In der Gesamtbilanz gehen Sandbag und Agora sogar davon aus, dass die CO2-Emissionen in der EU in 2017 erstmals seit 2010 wieder angestiegen sind. Der Grund liege vor allem an einem höheren Verbrauch von Öl und Gas für Heizung und Verkehr. Sie rechnen mit Plus von Treibhausgasemissionen von etwa einem Prozent.

Infografik Anteil Erneuerbarer Energien in der Stromproduktion in der EU 2017 DEU

Energieumbau: Dänemark als Vorreiter 

Der Ausbau von Erneuerbaren Energien in Europa erfolgte in den vergangenen Jahren vor allem bei der Windenergie, dahinter folgen Biomasse und Solarenergie. In Dänemark wurde im vergangen Jahr laut Bericht schon rund 50 Prozent des Stroms schon mit Windenergie erzeugt - so viel wie in keinem anderen Land der EU.

Zusammen mit Biomasse (21%) und Photovoltaik (3%) liegt der Anteil der Erneuerbaren Energien in Dänemark an der Stromversorgung insgesamt schon bei 74 Prozent. Der Überschuss an Windstrom an windreichen Tagen wird hier auch für die Wärmezeugung im Fernwärmenetz eingesetzt und reduziert so den Energiebedarf von fossilen Energien und Biomasse und den damit verbundenen CO2-Ausstoß.

Beim Aufbau von Windenergie setzt Dänemark vor allem auf die Bürgerenergie. Rund 80 Prozent der Anlagen sind im Besitz der Bürger vor Ort. "Die lokale Akzeptanz ist sehr wichtig", erklärt Windpionier Preben Maegaard aus Dänemark der DW. "Ohne Benefit und Beteiligung der Bürger vor Ort gibt es Widerstand und die Windanlagen werden nicht gebaut. Fremde Investoren, die nur Anlagen aufstellen und den Profit abziehen, sind nicht gewollt", erklärt Maergaard das Erfolgsmodell.

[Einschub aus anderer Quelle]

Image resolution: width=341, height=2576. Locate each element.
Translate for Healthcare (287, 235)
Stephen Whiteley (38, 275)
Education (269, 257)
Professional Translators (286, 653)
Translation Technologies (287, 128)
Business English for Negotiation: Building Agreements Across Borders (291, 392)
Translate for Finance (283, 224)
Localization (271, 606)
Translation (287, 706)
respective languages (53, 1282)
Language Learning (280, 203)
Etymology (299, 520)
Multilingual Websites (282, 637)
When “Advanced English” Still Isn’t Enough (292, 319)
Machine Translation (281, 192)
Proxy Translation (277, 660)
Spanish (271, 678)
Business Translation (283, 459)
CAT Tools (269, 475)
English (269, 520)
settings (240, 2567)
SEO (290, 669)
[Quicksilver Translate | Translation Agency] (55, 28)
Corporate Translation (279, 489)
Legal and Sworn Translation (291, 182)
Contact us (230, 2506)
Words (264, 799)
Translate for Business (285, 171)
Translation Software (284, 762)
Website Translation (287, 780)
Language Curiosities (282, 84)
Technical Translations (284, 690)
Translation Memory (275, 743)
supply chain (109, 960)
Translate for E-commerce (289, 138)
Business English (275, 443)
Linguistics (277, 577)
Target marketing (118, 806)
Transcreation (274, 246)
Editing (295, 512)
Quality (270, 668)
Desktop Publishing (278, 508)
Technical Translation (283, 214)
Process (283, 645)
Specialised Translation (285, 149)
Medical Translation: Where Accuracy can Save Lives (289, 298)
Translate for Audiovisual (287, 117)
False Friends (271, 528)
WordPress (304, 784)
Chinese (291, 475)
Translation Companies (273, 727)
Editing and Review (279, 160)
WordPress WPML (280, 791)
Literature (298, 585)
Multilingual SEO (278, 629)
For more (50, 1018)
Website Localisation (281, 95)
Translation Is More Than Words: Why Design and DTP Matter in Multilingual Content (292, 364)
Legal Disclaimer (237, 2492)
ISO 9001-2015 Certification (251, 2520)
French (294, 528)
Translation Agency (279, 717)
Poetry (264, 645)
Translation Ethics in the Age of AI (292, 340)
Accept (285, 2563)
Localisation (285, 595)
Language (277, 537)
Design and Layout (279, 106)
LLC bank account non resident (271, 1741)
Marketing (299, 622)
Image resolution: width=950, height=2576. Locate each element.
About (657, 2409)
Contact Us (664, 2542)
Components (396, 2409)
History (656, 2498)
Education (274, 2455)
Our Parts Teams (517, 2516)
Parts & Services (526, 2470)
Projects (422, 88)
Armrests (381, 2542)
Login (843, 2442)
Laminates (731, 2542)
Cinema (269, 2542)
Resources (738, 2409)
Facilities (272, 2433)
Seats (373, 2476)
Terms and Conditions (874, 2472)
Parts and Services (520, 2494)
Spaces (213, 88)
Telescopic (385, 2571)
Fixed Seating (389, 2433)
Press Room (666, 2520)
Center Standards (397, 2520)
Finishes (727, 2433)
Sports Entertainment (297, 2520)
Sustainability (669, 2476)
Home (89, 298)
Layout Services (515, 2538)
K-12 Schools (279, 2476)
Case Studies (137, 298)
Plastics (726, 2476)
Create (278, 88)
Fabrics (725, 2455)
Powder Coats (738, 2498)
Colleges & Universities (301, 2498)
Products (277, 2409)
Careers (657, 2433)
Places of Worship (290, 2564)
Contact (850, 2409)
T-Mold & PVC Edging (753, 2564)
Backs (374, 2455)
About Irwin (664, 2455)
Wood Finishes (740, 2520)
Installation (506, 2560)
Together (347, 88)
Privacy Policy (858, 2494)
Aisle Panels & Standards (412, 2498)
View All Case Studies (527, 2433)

Repower Windprojekt Clauen Deutschland
Günstig, nachhaltig und klimafreundlich: Experten empfehlen vor allem den Ausbau von Wind- und SolarenergieBild: Jan Oelker

Umbau würde sich lohnen

Um das EU-Ziel für Klimaschutz und Erneuerbare Energien bis 2030 zu erreichen, müssen nach Ansicht von Agora und Sandbag die EU-Mitgliedsstaaten in den kommenden Jahren deutlich größere Anstrengungen unternehmen als bisher.

Als besonders zukunftsweisend gelten vor allem Wind- und Solarenergie: Durch den massiven Preisverfall sind hier die Stromerzeugungskosten gering - und im Vergleich zu Strom aus Biomasse ist die Erzeugung nachhaltiger. 

"Wenn alle Länder in Europa sich gleichermaßen engagieren, ist bis 2030 ein Anteil von 35 Prozent Erneuerbarer Energien am gesamten Energieverbrauch möglich", sagt Matthias Buck, Leiter Europäische Energiepolitik bei Agora.